WARREN: Sure. Well, definitely Edwards is an influence. Edwards is without a doubt the most brilliant mind America ever produced. I'm not talking about theologian; I'm talking about mind and everybody. I put him above Einstein and everybody else. It is passionate, enlightened intellect. He used his mind. I have read through the complete set of Jonathan Edwards – it was about 22 volumes and 800 pages each – he clearly was an influence on me.

But I think actually out of my Baptist background – my father was a Baptist pastor, my grandfather, my great grandfather, I think I told you before was led to Christ by Charles Spurgeon and sent to America as a church planter. And so, I still have books from four generations.
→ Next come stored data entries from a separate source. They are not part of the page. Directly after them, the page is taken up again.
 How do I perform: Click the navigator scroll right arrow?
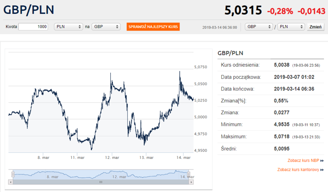coord(191,182)
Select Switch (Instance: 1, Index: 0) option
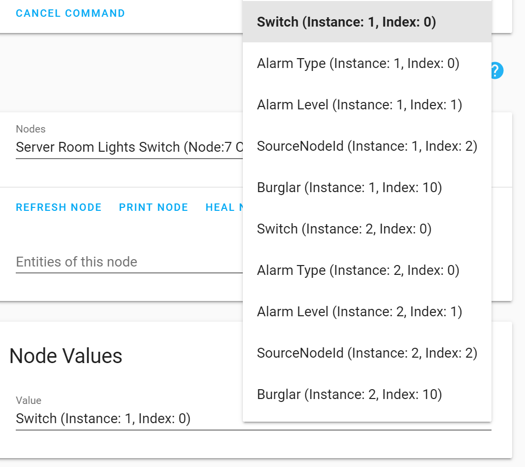Image resolution: width=525 pixels, height=467 pixels. [346, 22]
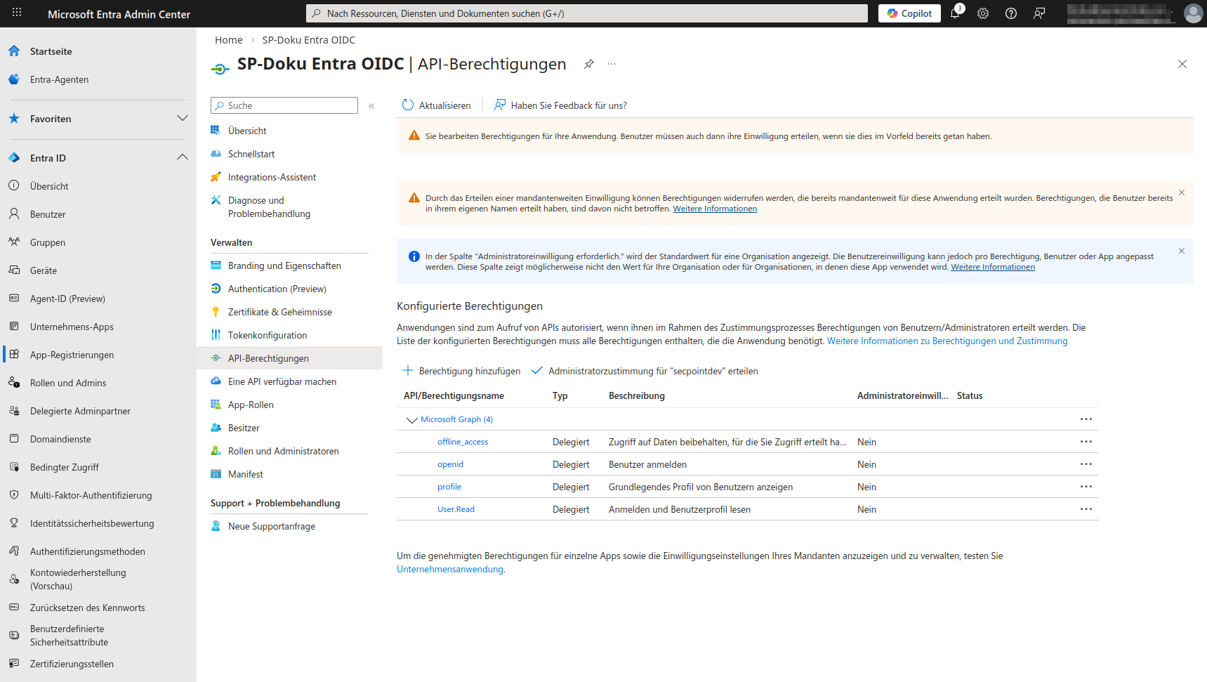Collapse the Entra ID section
Viewport: 1207px width, 682px height.
point(183,157)
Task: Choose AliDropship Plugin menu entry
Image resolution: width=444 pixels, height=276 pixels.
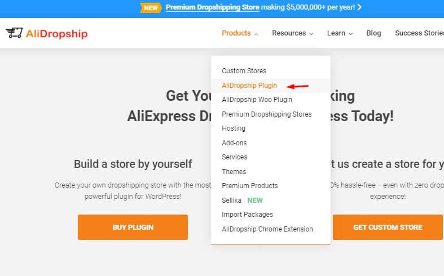Action: [249, 86]
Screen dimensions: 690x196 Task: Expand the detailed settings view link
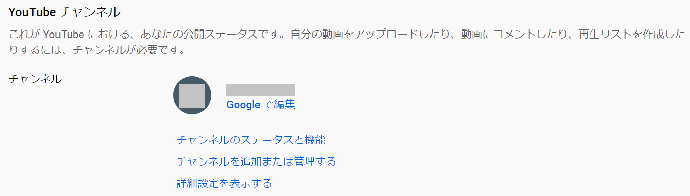click(x=224, y=183)
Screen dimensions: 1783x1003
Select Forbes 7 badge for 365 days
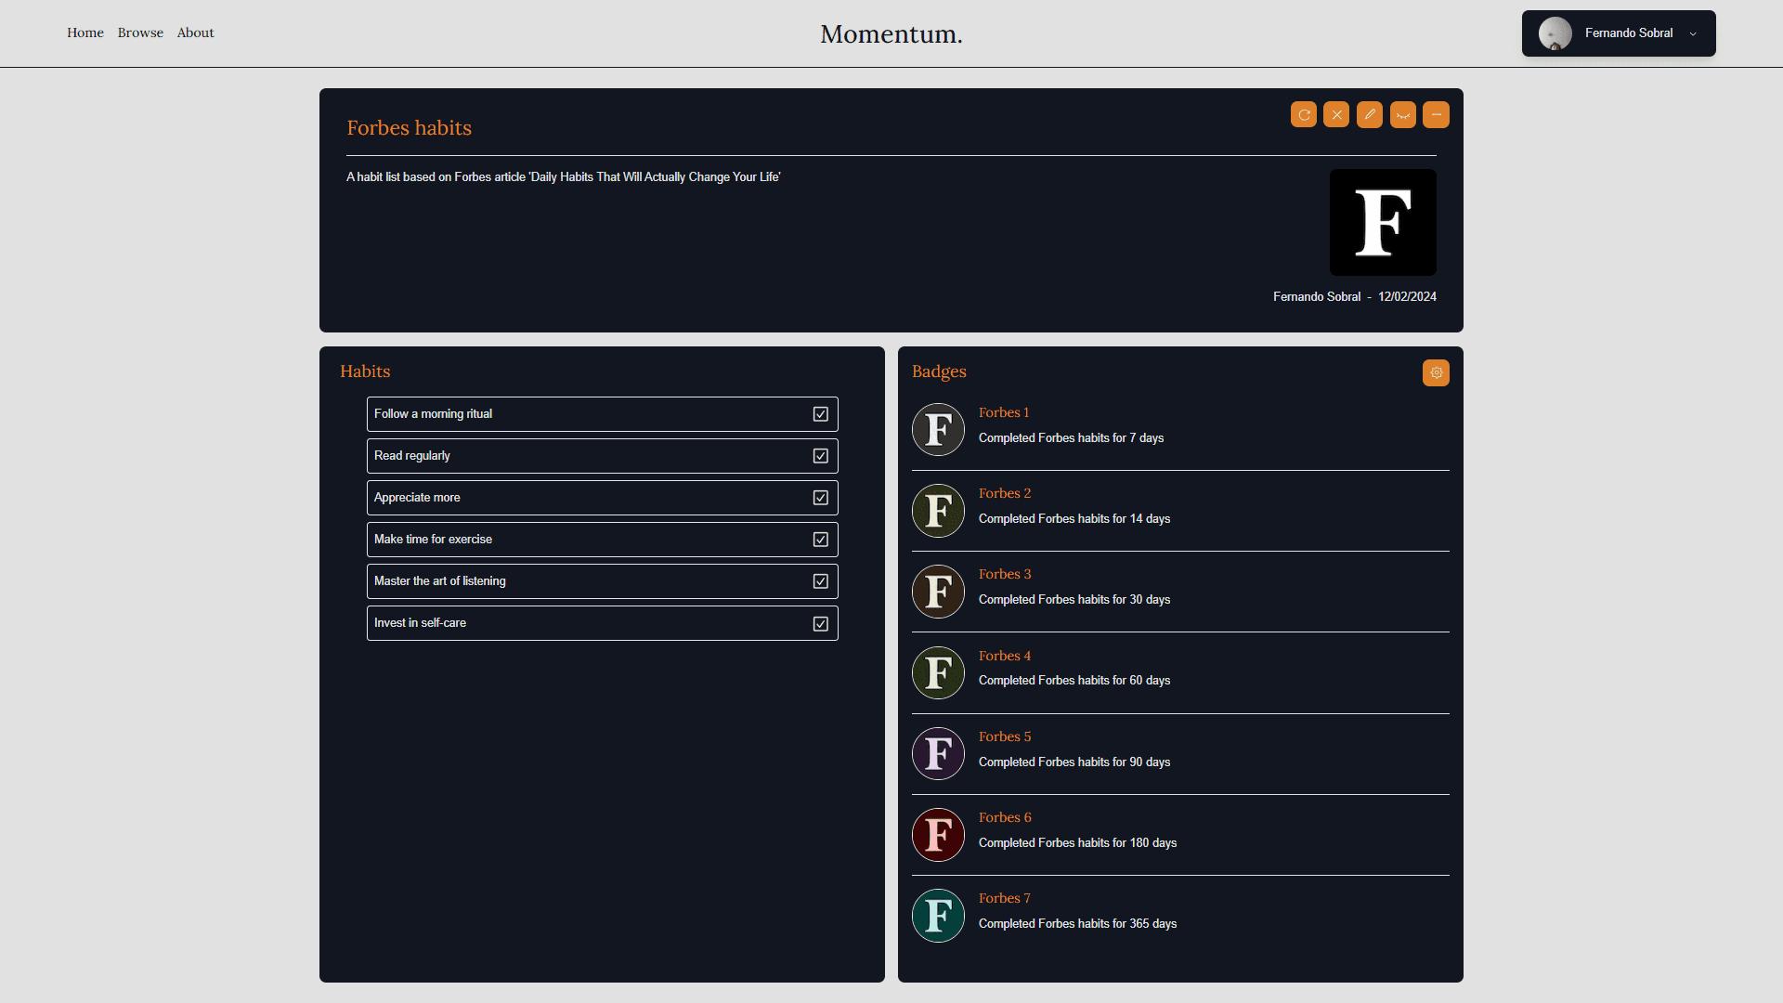938,916
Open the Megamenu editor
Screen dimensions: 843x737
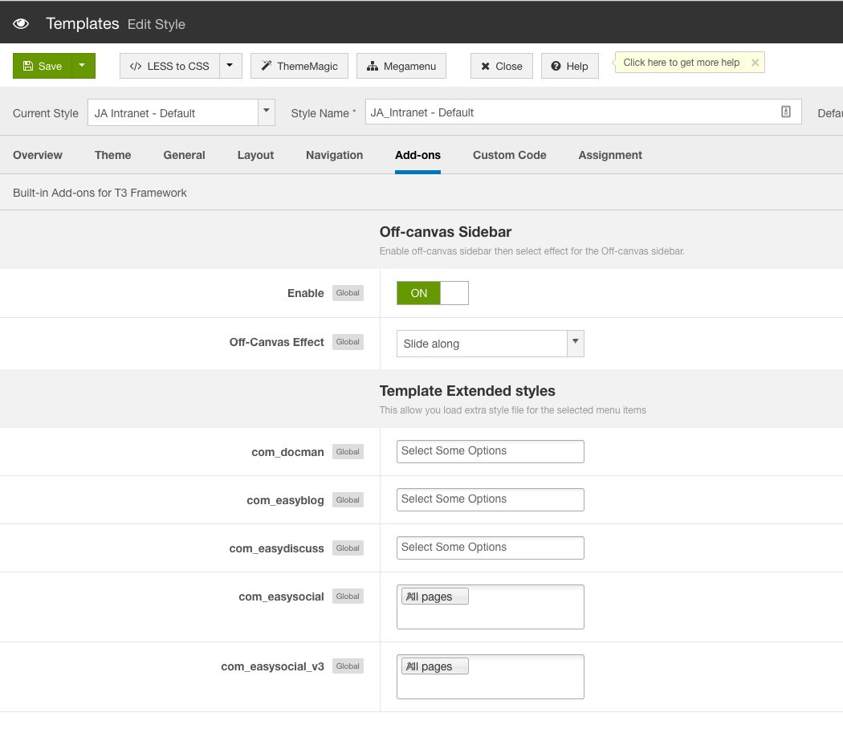[x=401, y=66]
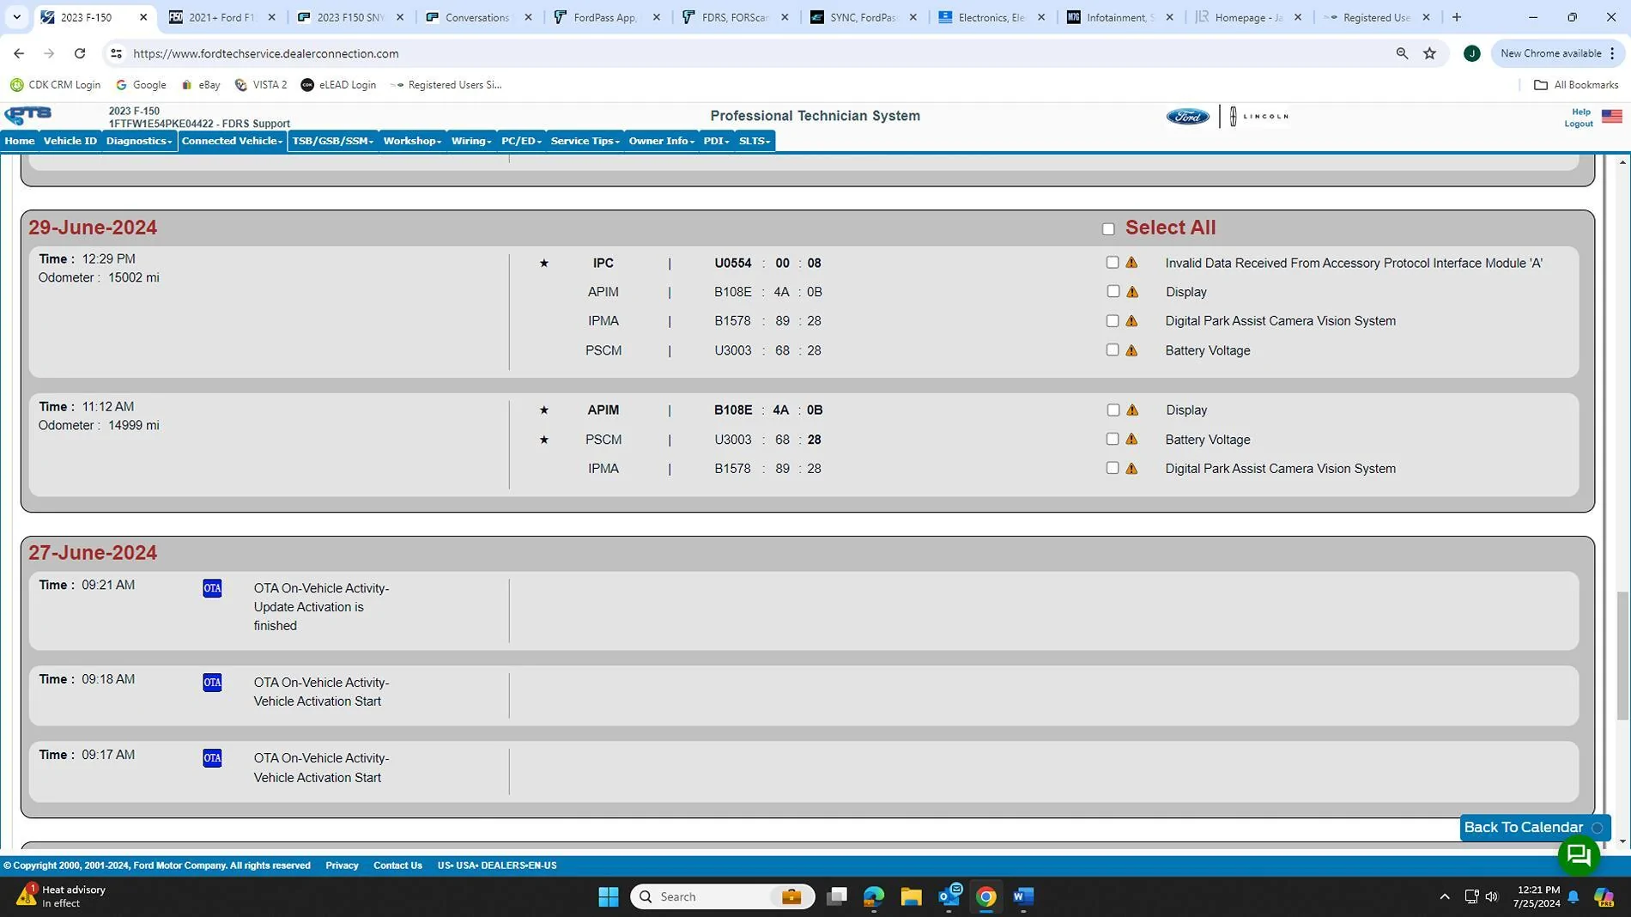This screenshot has height=917, width=1631.
Task: Check the PSCM Battery Voltage box at 11:12 AM
Action: point(1113,439)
I actually preached on this this morning about the multi-generational blessing of having grandfathers and great grandfathers praying for you before you were even born. And I know that I am floating on the benefit of other people. I do not deserve the blessings that I've gotten. And I was talking today about starting that legacy, maybe if your parents are not Christian and moving into that.

But it is very clear that the heavens declare the glory of God. We learn a lot about the glory of God without even Scriptures. We know God is organized. We know God likes variety. We know God is powerful. All these things. So the heavens declare the glory of God. But I will tell you this, I know I have taken some shots from John MacArthur on this, but I will tell you that his book many years ago when I was a teenager, he had a chapter in his book on the seventeen ways we bring glory to God. I never have forgotten about that. In fact, I've preached that message in which he talks about this brings glory to God, your sanctification and all those ways, in bearing much fruit we bring glory to God. And I taught that myself for many years when I was in high school I wrote a message – it was a two hour message – and I taught it all over California on what it means to bring glory to God.

So it has been in my heart really from my teenager years.

PIPER: One of the connotations of "kavod," the Hebrew word for glory, is weight. David Wells laments that the reality of God lies lightly on the American church. Now, I would like to know if you agree with that. How do you avoid fostering an atmosphere of trifling or flippancy or breezy superficiality when it comes to the weight of God, the weight of the glory of God?

WARREN: My hermeneutics is when I see verses in Scripture that are "apparent" contradictions – I don't believe they are contradictions – I believe them both. I believe them both. I believe take up your cross and deny yourself and follow me, and I believe come unto me all you who are weary and heavy laden and I will give you rest. They are different sides of the same thing. And I believe the weight of glory is a serious, what I call woe-lo-go text. I saw the Lord seated on His throne and woe is me for I am a man of unclean lips. Lo an angel touched my, and go. The words of cleansing, the word of confession, cleansing and commission. I believe that is part of the glory of God. I also believe what Irenaeus said – the glory of God is a human being fully alive.

So when I am playing with my grandchildren, that brings glory to God. So I don't think glory to God is simply serious. I do think that there is glory of God in laughter. I believe it all. And when I look at opposite passages, I believe them both.

PIPER: This is a very theocentric emphasis here, as oppose to Christocentric. So my question is would you, I ask this question because it was asked to me at The Gospel Coalition panel the other night, has your Godcentric message become more or less Christocentric, or Christ oriented? I told the story of how in the last 10 years or so, I have felt impulses in me, partly because of what I've seen in the Scripture as the cross being the center of everything and party because of the Islamic influences in the world. God talk doesn't cut it anymore.